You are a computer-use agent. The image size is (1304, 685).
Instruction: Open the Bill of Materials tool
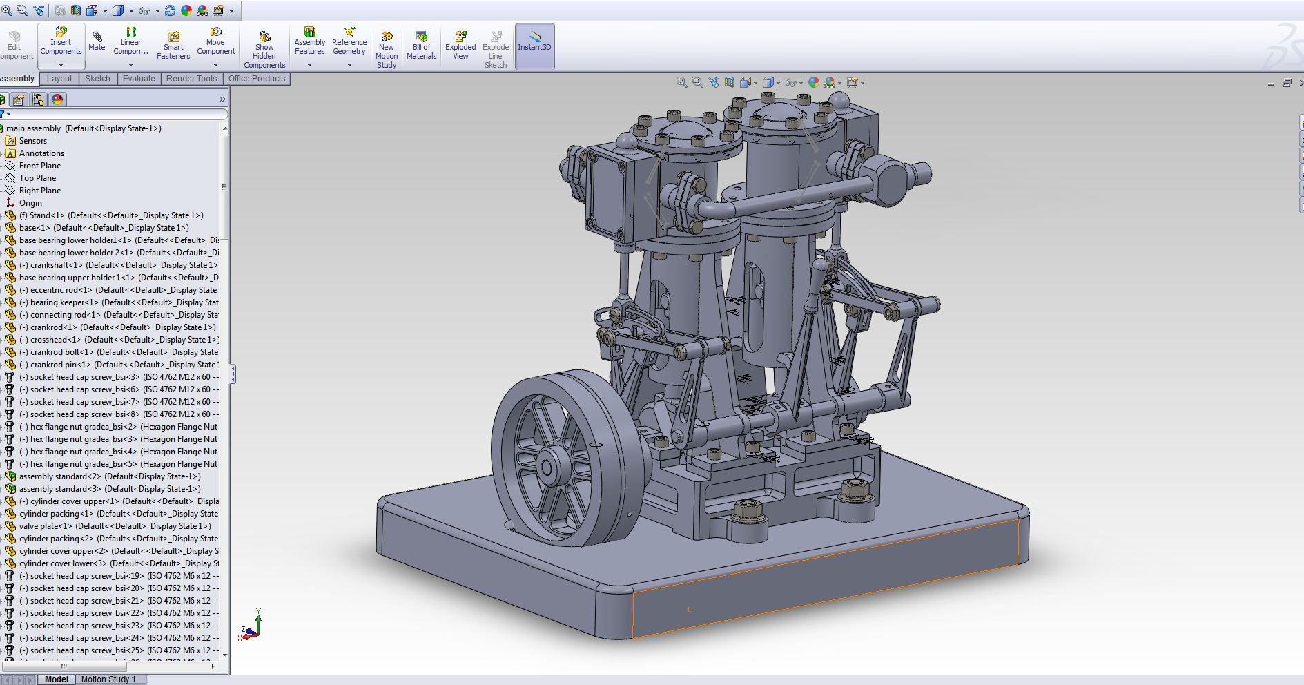pyautogui.click(x=421, y=45)
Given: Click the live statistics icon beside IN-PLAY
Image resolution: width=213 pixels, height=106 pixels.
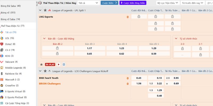Looking at the screenshot, I should (64, 64).
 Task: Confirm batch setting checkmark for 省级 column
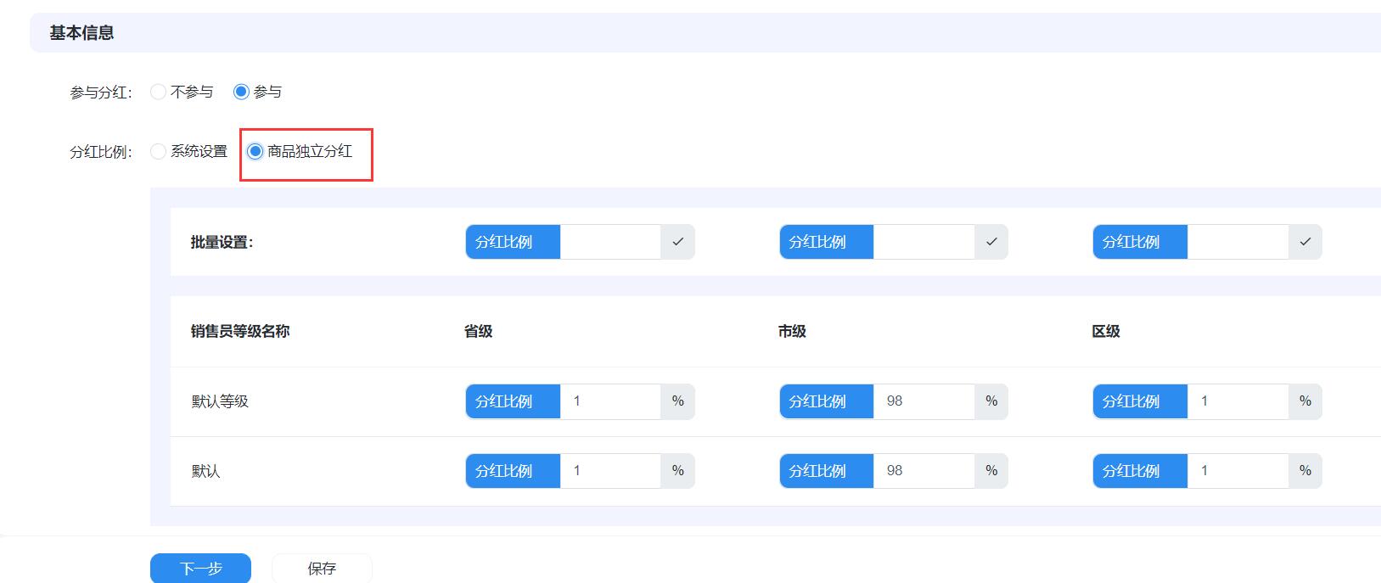pos(677,242)
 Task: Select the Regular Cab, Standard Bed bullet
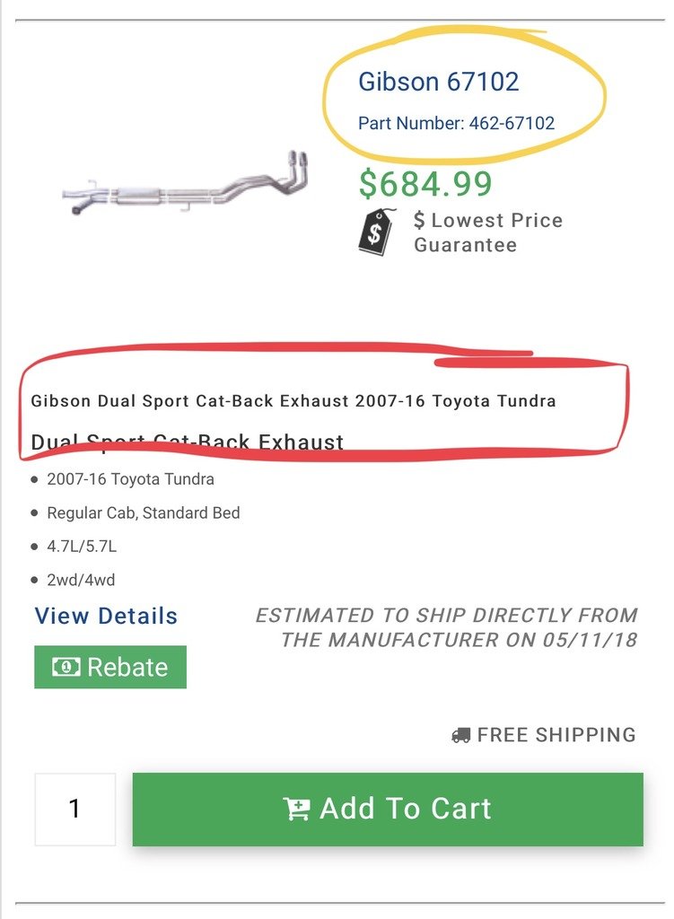click(x=144, y=512)
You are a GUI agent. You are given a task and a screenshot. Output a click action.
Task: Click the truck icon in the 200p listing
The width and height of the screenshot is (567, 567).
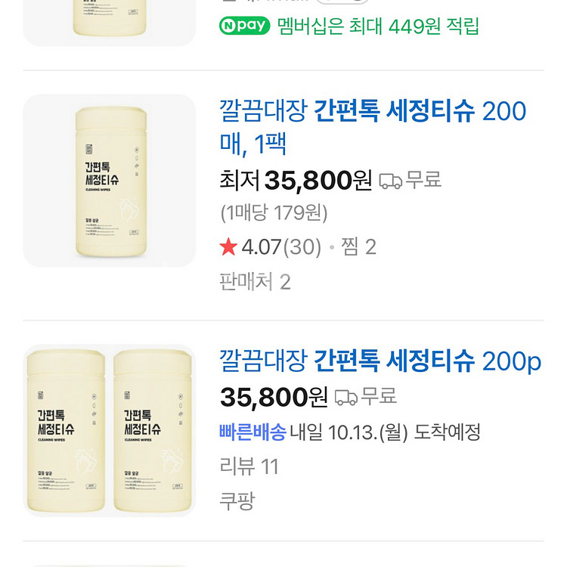click(x=345, y=396)
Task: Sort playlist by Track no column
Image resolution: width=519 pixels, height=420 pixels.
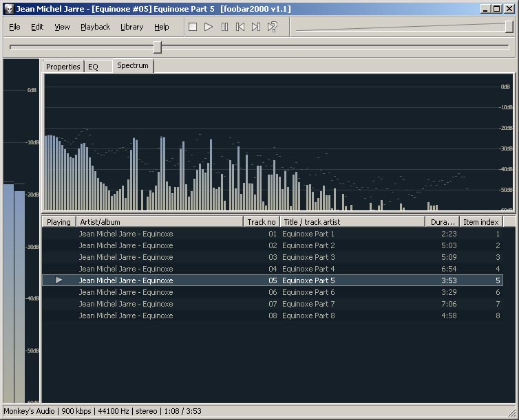Action: pyautogui.click(x=262, y=222)
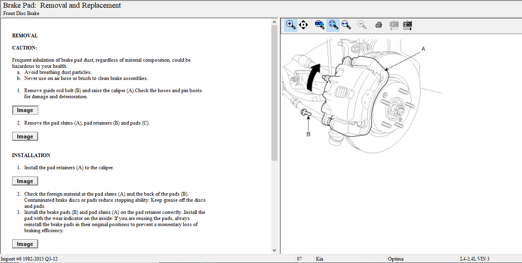Click scroll up arrow of text pane

click(274, 22)
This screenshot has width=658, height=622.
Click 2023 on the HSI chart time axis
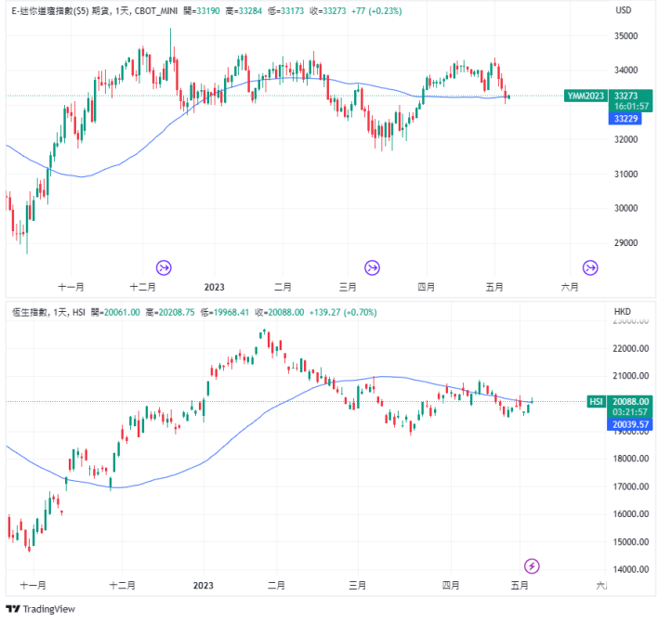[204, 586]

········

* **EXERCISE DIRECTIONS**
Return the listing verbatim, pictures excluded.

* **SOLVED EXERCISE**
You are a computer-use agent. The image size is (1304, 685).
Instruction: Open the Bill of Materials tool
pyautogui.click(x=421, y=45)
Given: Click the live statistics icon beside IN-PLAY
Image resolution: width=213 pixels, height=106 pixels.
Looking at the screenshot, I should (64, 64).
 Task: Confirm batch setting checkmark for 省级 column
pos(677,242)
 Task: Select the Regular Cab, Standard Bed bullet
click(x=144, y=512)
You are a GUI agent. You are given a task and a screenshot. Output a click action.
Task: Click the truck icon in the 200p listing
The width and height of the screenshot is (567, 567).
click(x=345, y=396)
Task: Sort playlist by Track no column
Image resolution: width=519 pixels, height=420 pixels.
Action: pyautogui.click(x=262, y=222)
Click scroll up arrow of text pane

click(274, 22)
This screenshot has width=658, height=622.
Click 2023 on the HSI chart time axis
[204, 586]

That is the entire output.